=== DATA LISTING ===

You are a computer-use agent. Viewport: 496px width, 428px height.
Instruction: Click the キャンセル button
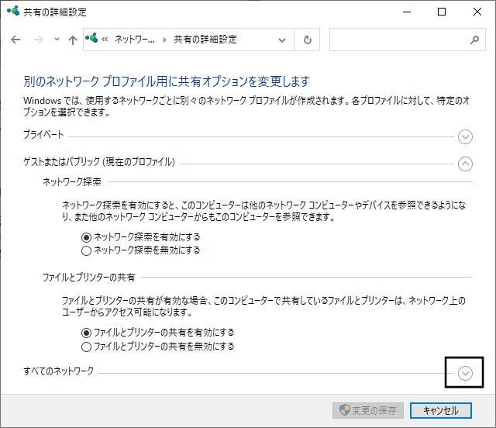pos(441,411)
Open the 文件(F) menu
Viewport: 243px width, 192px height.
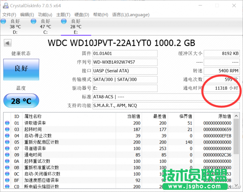[x=9, y=15]
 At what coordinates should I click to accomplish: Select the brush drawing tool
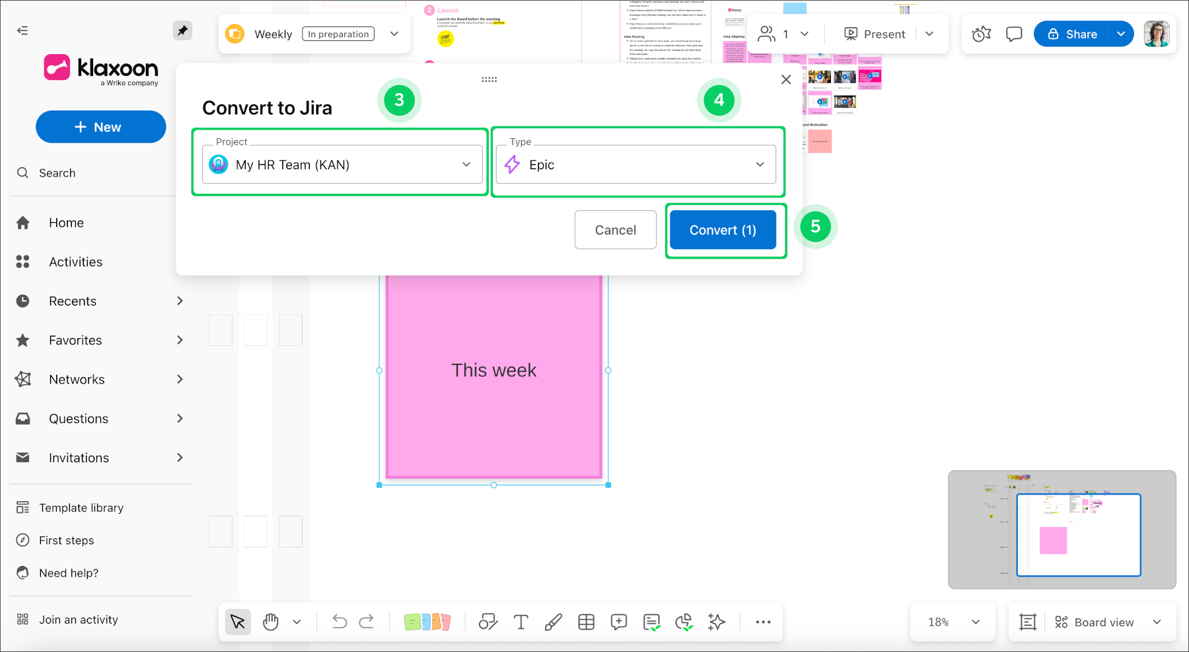553,622
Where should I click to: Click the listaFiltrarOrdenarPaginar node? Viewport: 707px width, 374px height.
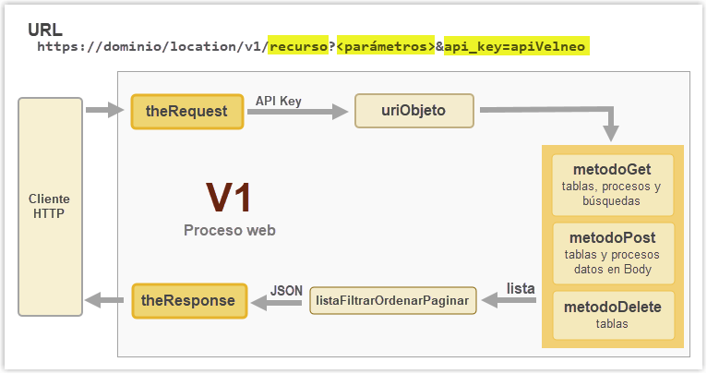click(x=392, y=301)
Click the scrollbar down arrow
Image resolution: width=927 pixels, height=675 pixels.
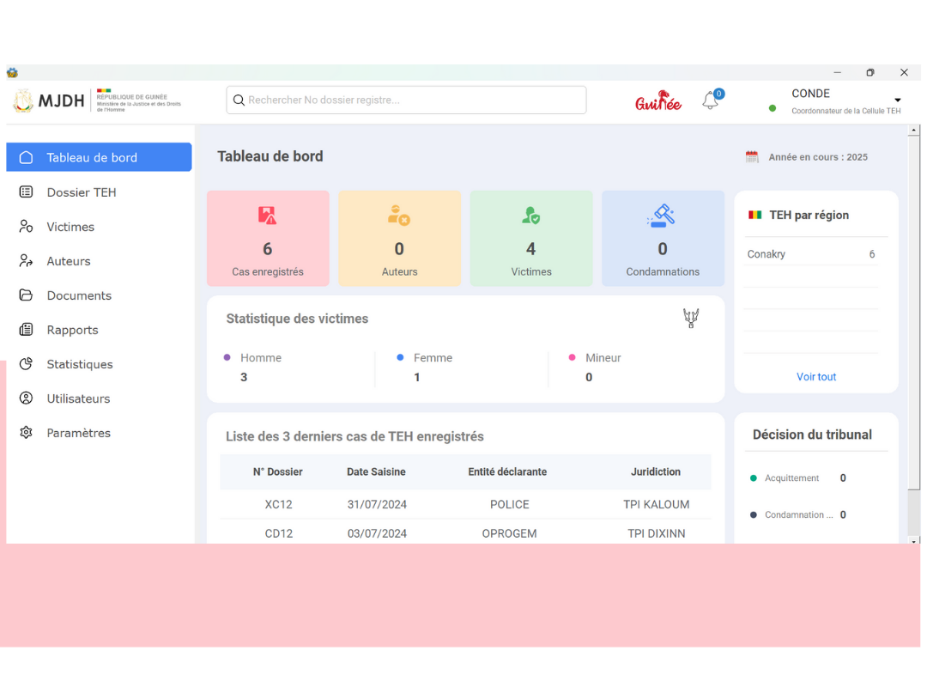click(914, 539)
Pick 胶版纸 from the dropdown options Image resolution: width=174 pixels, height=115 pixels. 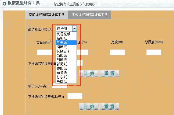(61, 68)
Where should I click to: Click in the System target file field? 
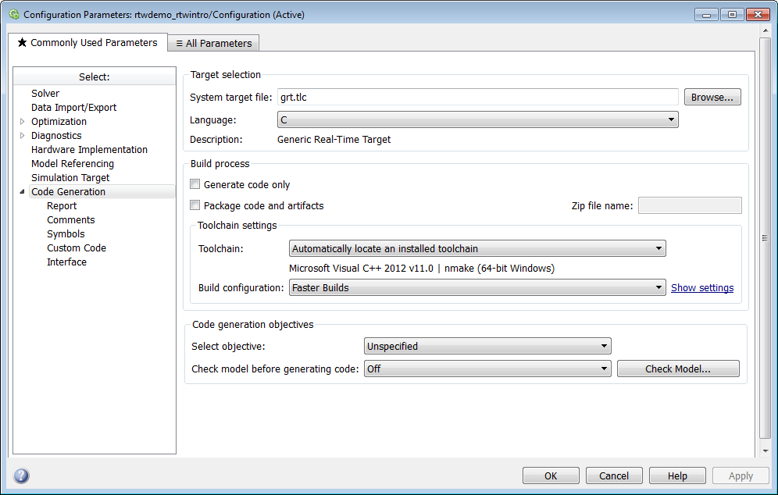tap(476, 98)

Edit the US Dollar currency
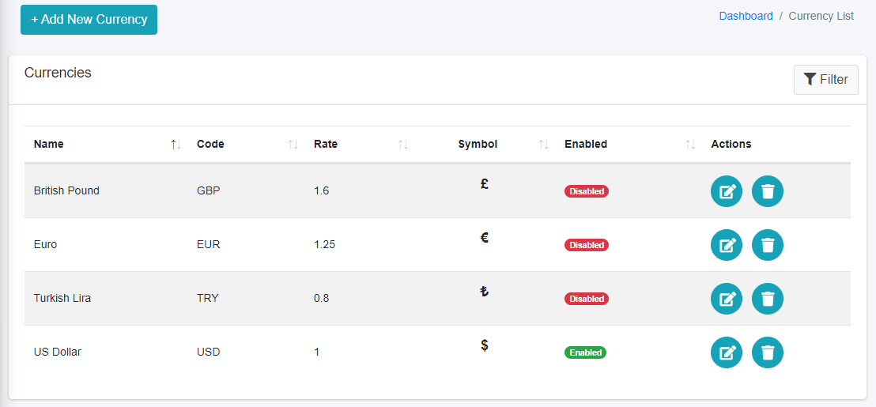pyautogui.click(x=727, y=352)
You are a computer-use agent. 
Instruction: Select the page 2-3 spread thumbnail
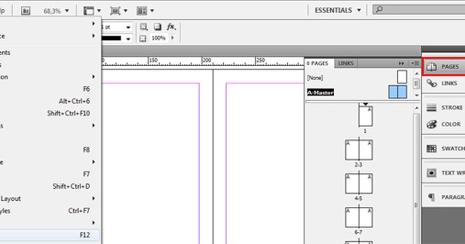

===

## TASK TO CARRY OUT:
Look through the entries for lines containing the word "agent" and return each one.

## ANSWER TO THE EXERCISE:
You are a computer-use agent. Viewport: 496px width, 428px height.
You are a computer-use agent. 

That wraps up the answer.